Söz Dinlemeyen Değil, Duygusu Duyulmayan Çocuk
Çocuklar çoğu zaman “Hayır!” dediğinizde aslında neye hayır dediğinizi değil, neden hayır dediğinizi anlamak isterler.
“Tableti bırak!” demek kolaydır. Ama “Bu kadar uzun süre ekran karşısında kalman seni çok yoruyor gibi görünüyor. Gözlerin bile kızardı, biraz birlikte nefes alalım mı?” demek hem bağ kurar hem öğretir.
Bir çocuk, kendini görülmüş ve duyulmuş hissettiğinde sizi daha çok duyar. Bu yüzden önce bağ, sonra davranış. Çünkü bağ varsa etki vardır.

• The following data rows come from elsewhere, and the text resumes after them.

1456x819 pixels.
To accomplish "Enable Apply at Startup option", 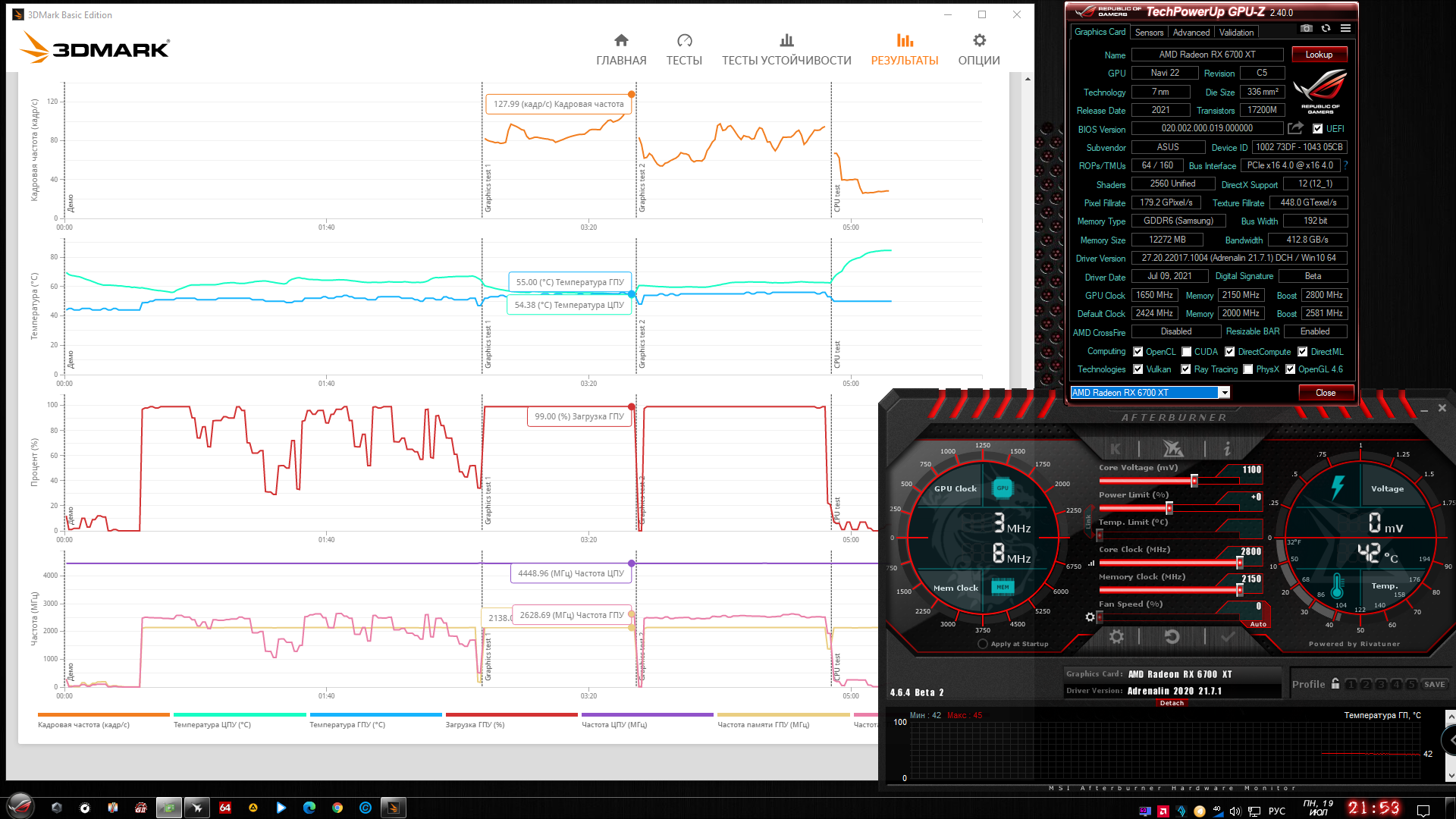I will pos(983,644).
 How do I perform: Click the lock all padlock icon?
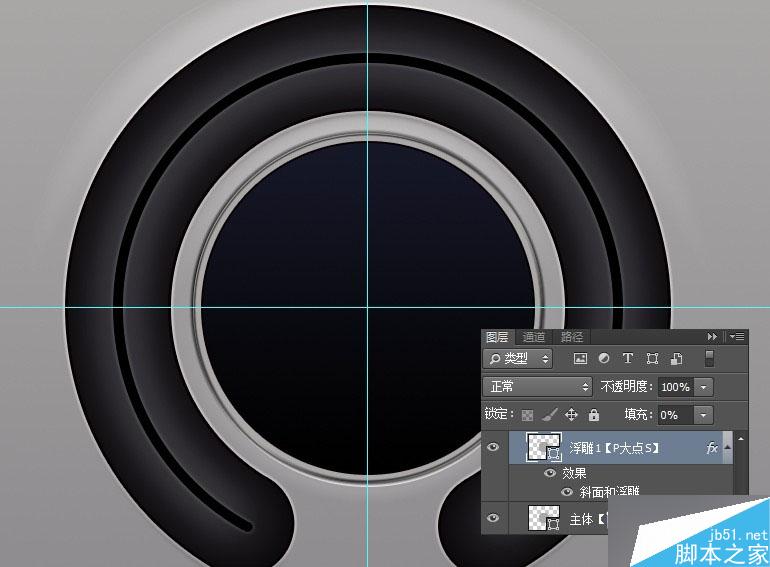click(594, 415)
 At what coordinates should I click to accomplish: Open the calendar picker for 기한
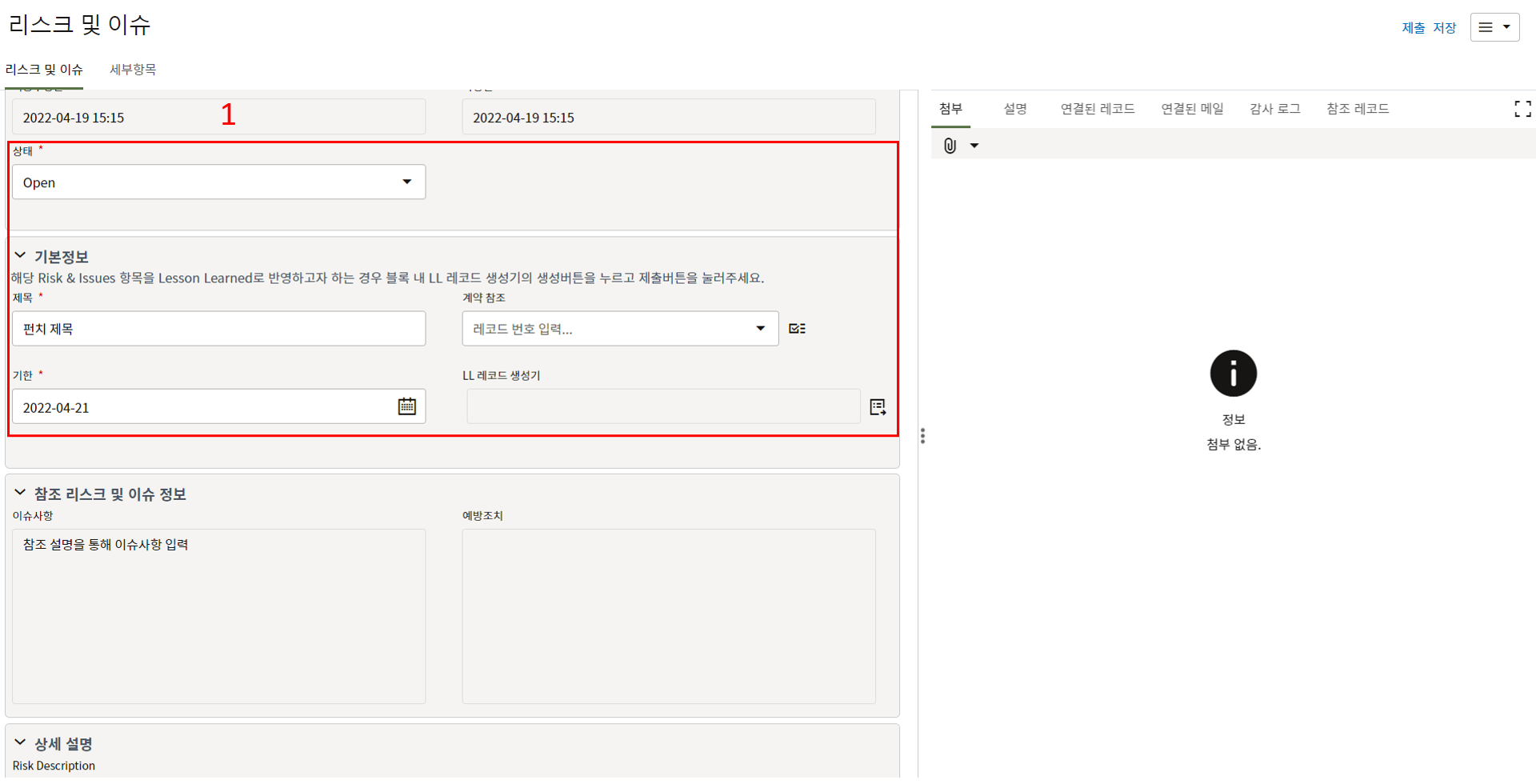[x=406, y=406]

3 Temel Pedagojik Duruş: Dinlemek – Anlamak – Sınır Koymak
Dinlemek:
Sadece sessiz kalmak değil, gerçekten “onun dünyasına” kulak vermektir.

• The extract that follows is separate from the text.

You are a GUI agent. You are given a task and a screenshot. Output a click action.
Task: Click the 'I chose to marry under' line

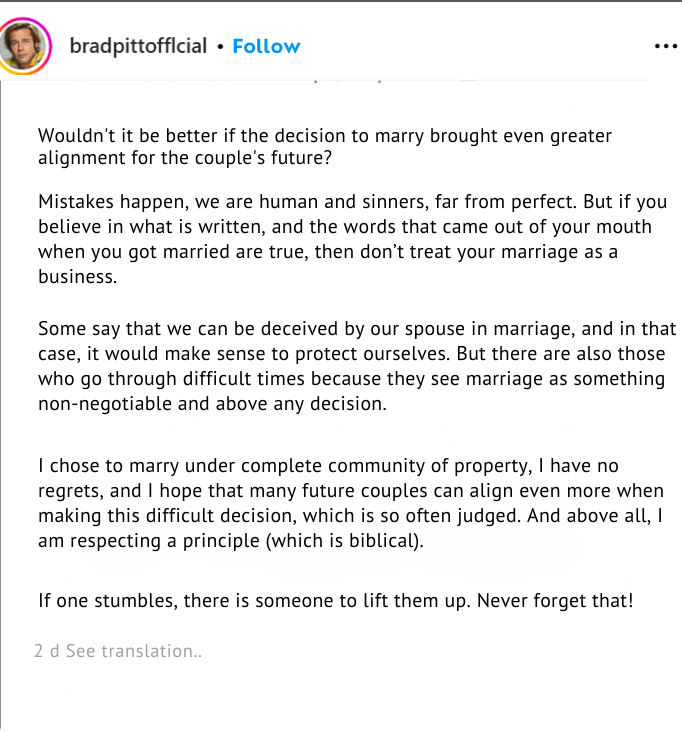point(328,466)
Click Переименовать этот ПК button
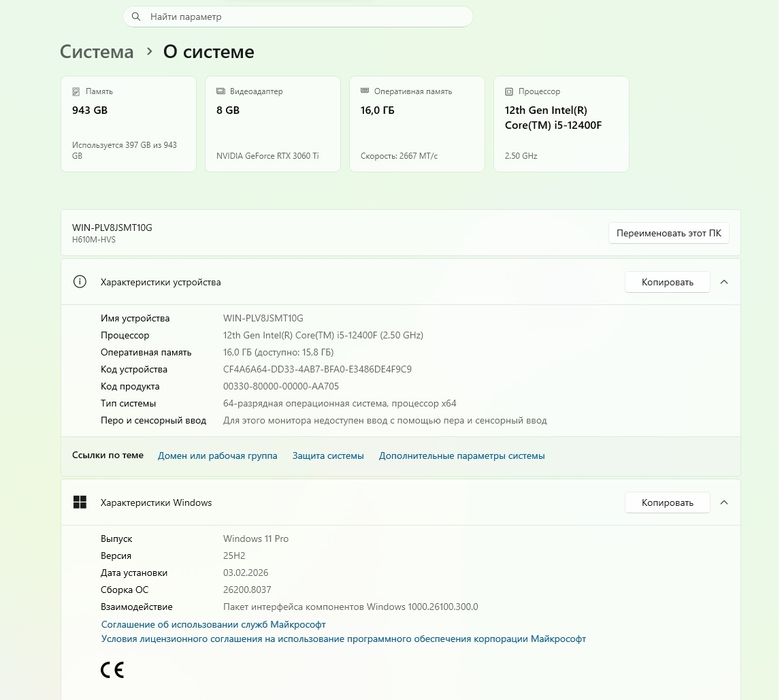Screen dimensions: 784x700 [668, 233]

“Okula gitmek istemiyorum.” dediğinde, hemen çözüm üretmeden önce “Ne seni bu kadar zorladı?” diye sormak bir pedagojik devrimdir.
Anlamak:
Çocuklar çoğu zaman davranışlarıyla konuşur. Öfke, ağlama, inat… Bunlar hep bir çağrıdır: “Beni fark et!”
Sınır koymak:
Kurallar cezayla değil, ilişkiyle işler. “Bu davranışına izin veremem çünkü canını acıtıyor” demek, hem sevgiyi hem sınırı aynı anda sunar.
Disiplin = Sevgi + Sınır
Disiplin kelimesi kulağa soğuk gelse de, kökeninde öğretmek vardır. Ceza vermek değil, davranışı şekillendirmektir. Ve bu da ancak sevgi dolu bir tutarlılıkla mümkündür.
Unutmayın, çocuklar yalnızca söylediklerinizi değil, nasıl söylediğinizi, ne hissettiğinizi ve onlar hakkında ne düşündüğünüzü de hissederler. Çocuk eğitimi bir ikna süreci değil, bir bağ kurma sürecidir.

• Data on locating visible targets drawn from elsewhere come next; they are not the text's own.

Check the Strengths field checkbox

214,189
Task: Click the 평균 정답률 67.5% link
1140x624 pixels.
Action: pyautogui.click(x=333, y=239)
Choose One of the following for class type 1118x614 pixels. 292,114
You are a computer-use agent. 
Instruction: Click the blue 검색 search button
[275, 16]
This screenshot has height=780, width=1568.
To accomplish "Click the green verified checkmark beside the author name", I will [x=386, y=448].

Kapanış: Çocuklar Kulaklarıyla Değil, Kalpleriyle Dinler
Çocuğunuzun sizi duyması için önce siz onu duymalısınız. Davranışlarının ardındaki duyguyu görmek, pedagojik gücünüzü artırır. Bu sadece çocuğu büyütmek değil, aynı zamanda bir ilişkiyi inşa etmektir.
Ve inanın, sizi gerçekten duyan bir çocuk, sadece sözünüzü değil, değerlerinizi de taşır.